FasterSkierMarch 14, 2008

Editor's Note: Amy Glen won the girls J1 classic sprint at the Junior Olympics on Monday in dominating fashion. She was 5th in Wednesday's 5km freestyle event. It is also worth noting that it says something about Amy that she describes trying to avoid accident and dodge between two cars at high speed, as “making her move” – as if she were taking the lead in the sprint finals…

ANCHORAGE, ALASKA — Feb. 1, 2008 — On a windy October day in 2006, rising national cross-country star, 14-year-old Amy Glen, was training on roller skis through the Anchorage, Alaska hillside, when everything went tragically wrong.

“A huge gust of wind came from behind pushing me way too fast down a steep incline,” says Glen. “Roller skis don’t have brakes, and at 30 mph, it was impossible to slow down.”

Glen accelerated, uncontrollably, down the shoulder of the road with no hope of stopping. A car pulled out in front of her compounding an already hairy situation. For a few moments, it looked as though everything would turn out well; the vehicle began traveling away from Glen. Unfortunately, the skier picked up speed and quickly caught up with the automobile. With no brakes, and obstacles like mail boxes blocking her path on the right side of the car, she had no other option — she had to pass the car on the left putting her in the oncoming traffic lane.

“Passing on the left didn’t work out too well, “ says Glen. “Once I made my move, I now had a car to the right of me and a car coming toward me in the oncoming lane. I had to try to fit in between the two cars — in the middle of the road. As we passed each other, I hit the back left tire of the oncoming car. That’s how I sustained my injuries.”

Glen impacted the tire in a sitting position. Her pelvis primarily absorbed the force of the collision when her femur was pushed into her hip socket, breaking a piece from the bone. In total, Glen cracked her pelvis in three places, breaking and displacing her left acetabulum. Glen suffered a torn medial collateral ligament in her right knee and sustained large bruises and scrapes on her arms from her ski poles. She also received substantial skin loss from attempting to stop her momentum.

Glen was quickly taken to a nearby hospital.

“Probably the worst part of it all was the way they kept me in traction,” says Glen. “My leg hung from ropes that were attached to either side of a six-inch pin that they drilled through my left tibia.”

After almost two-weeks in hospital, Glen’s mind immediately returned to skiing.

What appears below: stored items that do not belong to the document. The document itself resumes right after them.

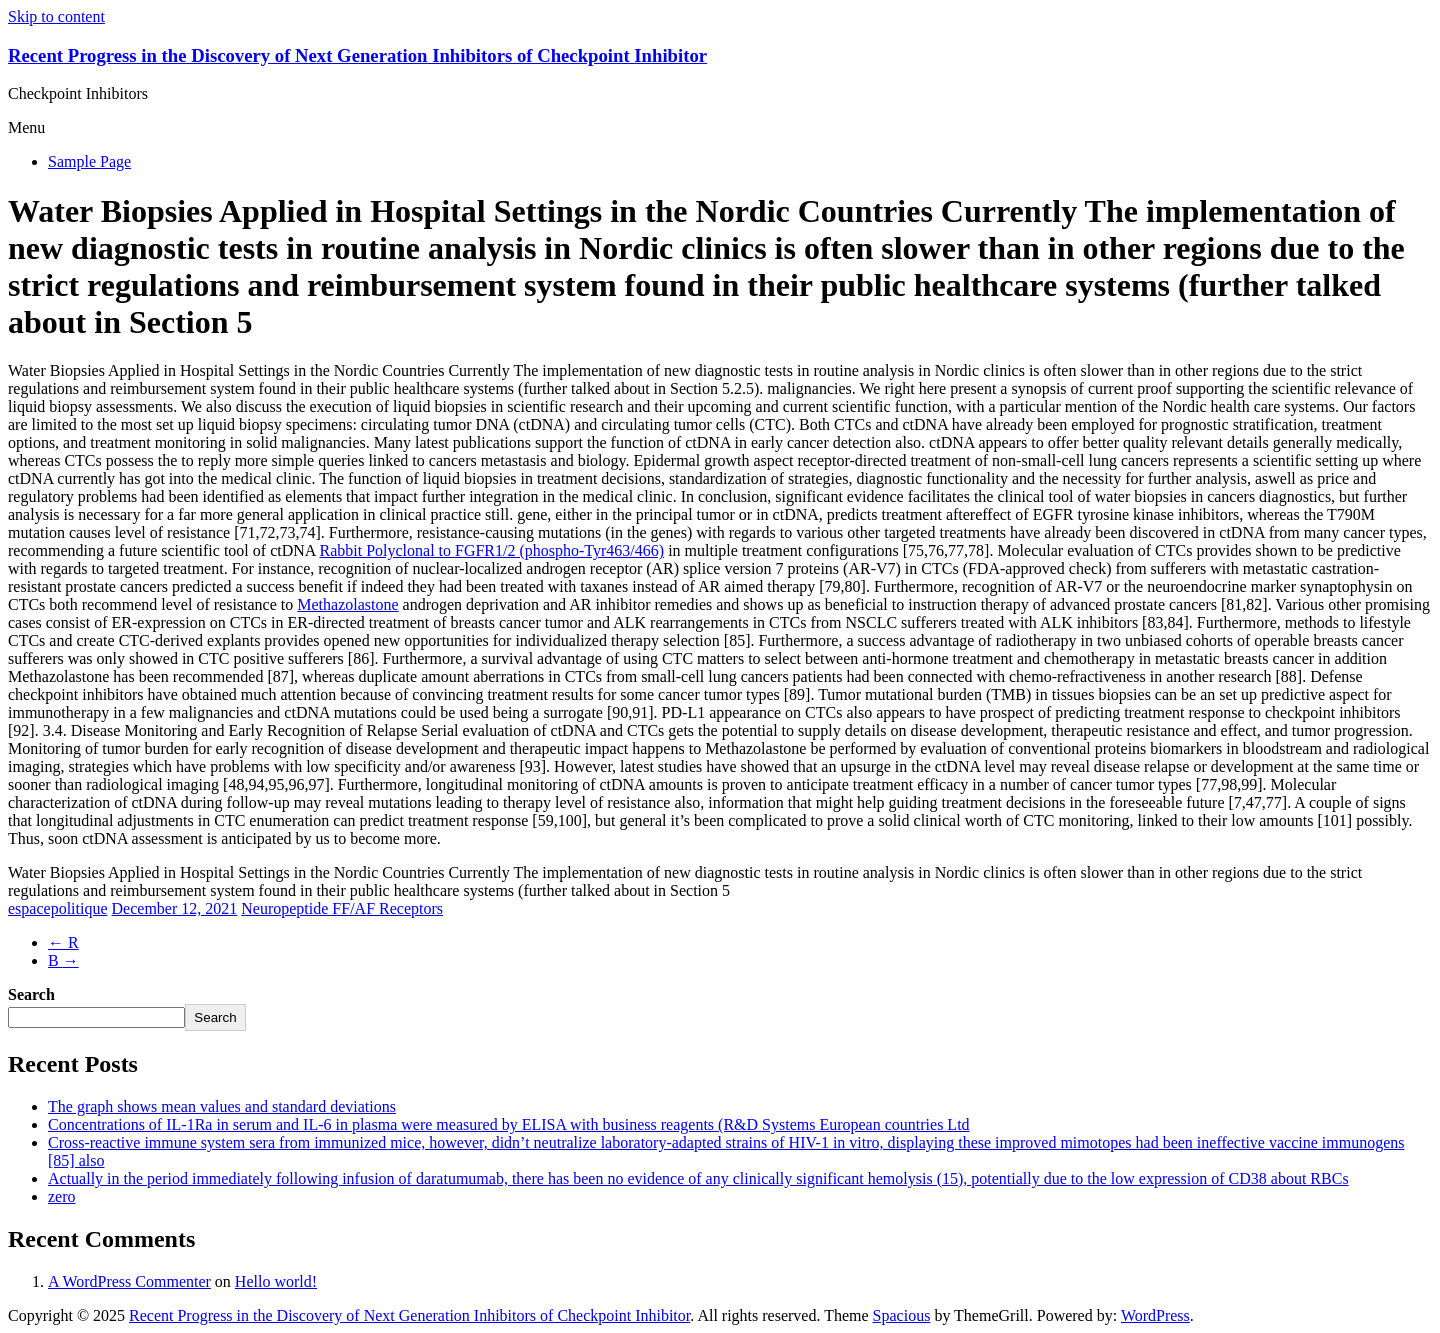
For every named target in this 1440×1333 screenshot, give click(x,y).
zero (62, 1196)
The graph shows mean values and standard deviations (222, 1106)
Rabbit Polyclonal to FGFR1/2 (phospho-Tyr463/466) (491, 550)
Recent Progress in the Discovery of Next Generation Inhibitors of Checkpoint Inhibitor (357, 55)
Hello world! (276, 1281)
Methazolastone (347, 604)
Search (31, 994)
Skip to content (56, 16)
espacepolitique (58, 908)
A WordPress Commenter (129, 1281)
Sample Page (89, 161)
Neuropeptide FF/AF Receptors (342, 908)
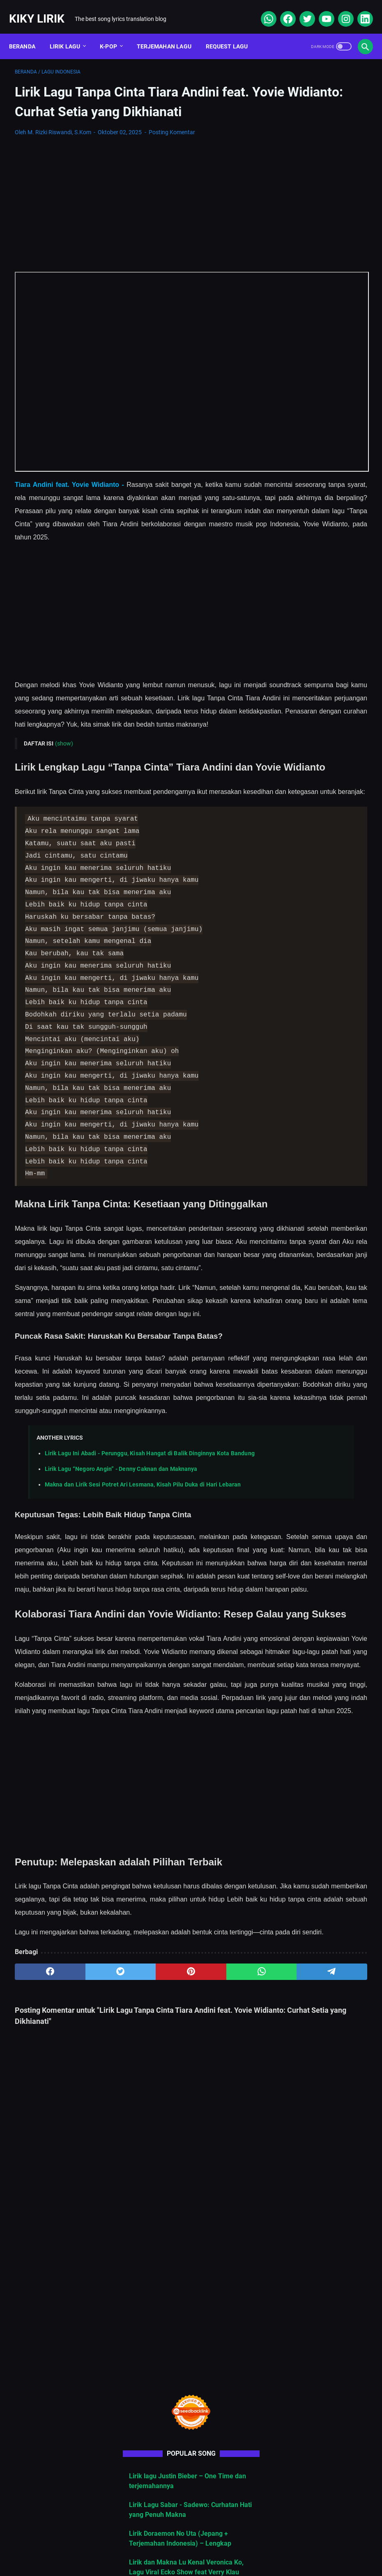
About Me (85, 2545)
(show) (64, 740)
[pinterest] (131, 2249)
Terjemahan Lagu (170, 32)
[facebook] (281, 10)
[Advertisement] (132, 215)
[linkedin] (358, 10)
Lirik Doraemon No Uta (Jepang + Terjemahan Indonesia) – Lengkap (318, 351)
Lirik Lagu (70, 32)
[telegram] (225, 2249)
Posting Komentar (172, 143)
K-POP (114, 32)
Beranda (28, 32)
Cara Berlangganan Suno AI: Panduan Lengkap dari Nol (322, 487)
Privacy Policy (223, 2545)
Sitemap (125, 2545)
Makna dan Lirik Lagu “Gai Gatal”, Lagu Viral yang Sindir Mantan (318, 525)
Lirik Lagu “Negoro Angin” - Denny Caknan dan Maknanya (121, 1596)
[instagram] (339, 10)
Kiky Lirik (42, 9)
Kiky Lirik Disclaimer (283, 2545)
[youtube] (320, 10)
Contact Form (170, 2545)
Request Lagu (233, 32)
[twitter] (300, 10)
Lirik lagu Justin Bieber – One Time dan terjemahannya (322, 274)
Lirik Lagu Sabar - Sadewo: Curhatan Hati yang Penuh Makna (319, 313)
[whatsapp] (262, 10)
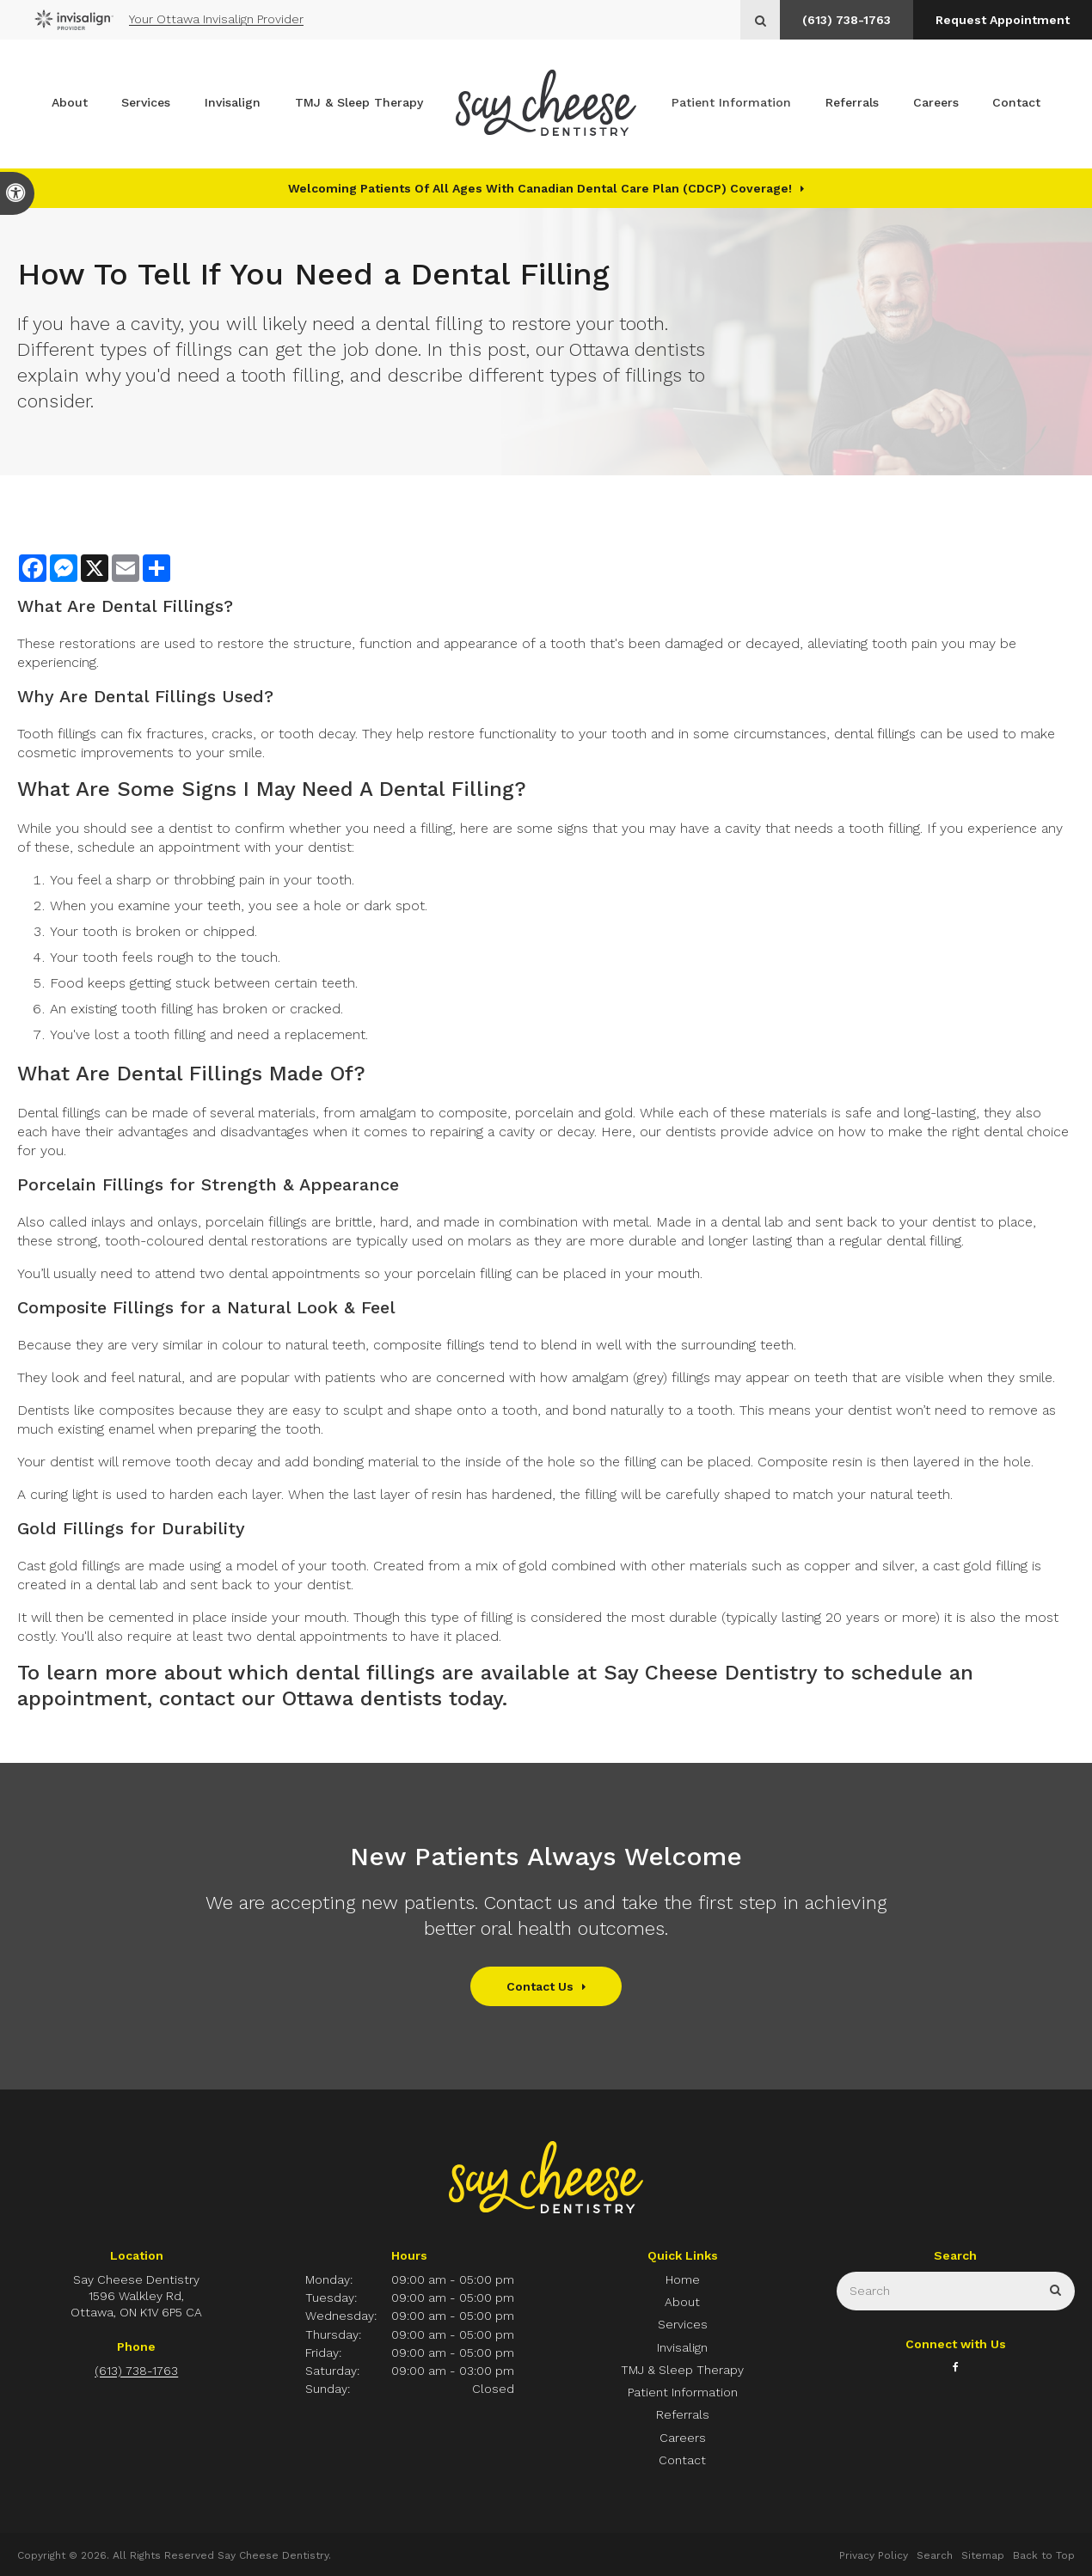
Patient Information (731, 104)
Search (935, 2555)
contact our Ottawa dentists (300, 1698)
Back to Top (1044, 2555)
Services (145, 104)
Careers (936, 104)
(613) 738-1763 (844, 20)
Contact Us (540, 1986)
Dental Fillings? (167, 606)
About (70, 104)
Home (683, 2279)
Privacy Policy (873, 2555)
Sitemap (982, 2555)
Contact (1016, 104)
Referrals (852, 104)
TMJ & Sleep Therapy (359, 104)
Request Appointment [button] (1002, 20)
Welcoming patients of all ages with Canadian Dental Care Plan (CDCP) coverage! (540, 188)
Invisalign (233, 104)
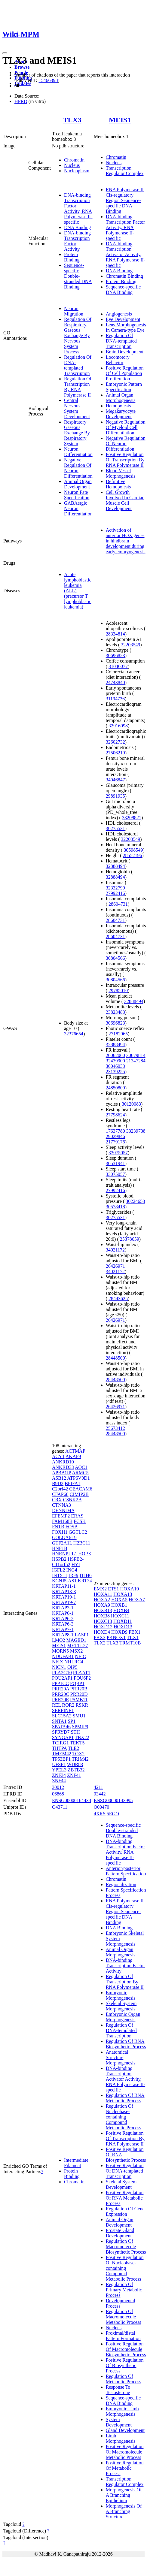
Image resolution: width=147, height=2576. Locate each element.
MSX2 (76, 1650)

“I started doing strength workouts and stomach exercises about two days after getting out of the hospital,” Glen says. “ My coach and I had to be creative and invent ways of training while sitting in a chair or lying on my stomach. I couldn’t walk, so I started swimming and worked on a stationary bike. My recovery was quick. I was skiing by December of that year, surprising all of my doctors.”

It’s this type of fearless dedication to the sport of cross-country skiing that Glen, who is now 16, will bring to the 2008 Junior Olympic Cross Country Ski Championships, in Anchorage’s Kincaid Park, March 9 — 15, 2008. Noted as one of the best in the west, Glen put checks in the “win” column this season at the Besh Cup, the Kincaid Classic and the Hickock Pursuit, as well as placing in the top 10 juniors at Senior Nationals in Houghton, Michigan.

Despite some “numb spots” on the left side of her body, and a few “cool scars,” Glen has made a full recovery from her injuries.

“I don’t feel different as an athlete now compared to before the crash,” says Glen. “ I worked through my injuries with the optimistic determination that I’ve always had. Probably the only thing the accident did was make me tougher.”